## Excerpt provided
>>

I spoke to women from the Syriac women's council and from the Syrian Women's Council. We sat down in a room, and they spoke about how ISIS had torn apart their families and killed their relatives. Some of the women I spoke to—for example, the Zenobia women's council, down in Raqqa, had been on the front lines fighting ISIS. I was in a room surrounded by images of martyred women who had been on the front lines fighting ISIS. They all said: 'What are you doing here? Why aren't you bringing your children home?' Do you know what they also said? It's something you'll never hear from the coalition. They said, 'There needs to be a pathway through, but you need to find a pathway through.' There were women there who had lost family members. They were going into these camps, having lost family members to ISIS, and were desperately trying to find ways to reintegrate and re-educate.
The degree of sophistication and common humanity on the ground in Syria is putting to complete shame this obscene political attack we're getting from the coalition here. People who have had their relatives killed by ISIS can see that you can't keep kids forever in a detention camp, and you can't keep their mums forever in a detention camp. They realise there has to be a way through. They can see it. When this coalition, and their mates in One Nation, come in here and make these arguments about demonising people by calling them ISIS brides and bringing the kids up in this dehumanising, brutal language, they seem to forget who it was that defeated ISIS in the first place.

<<

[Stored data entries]

>>

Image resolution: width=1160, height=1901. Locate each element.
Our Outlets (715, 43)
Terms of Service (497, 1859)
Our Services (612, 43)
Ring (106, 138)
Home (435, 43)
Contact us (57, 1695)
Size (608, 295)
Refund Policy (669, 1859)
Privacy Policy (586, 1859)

<<

## What you should do
Can you update the speech excerpt about the camps in Syria, starting with "The degree of" and going on through "the first place.", so that "detention camp" is replaced by "holding facility"?

## Response box
The degree of sophistication and common humanity on the ground in Syria is putting to complete shame this obscene political attack we're getting from the coalition here. People who have had their relatives killed by ISIS can see that you can't keep kids forever in a holding facility, and you can't keep their mums forever in a holding facility. They realise there has to be a way through. They can see it. When this coalition, and their mates in One Nation, come in here and make these arguments about demonising people by calling them ISIS brides and bringing the kids up in this dehumanising, brutal language, they seem to forget who it was that defeated ISIS in the first place.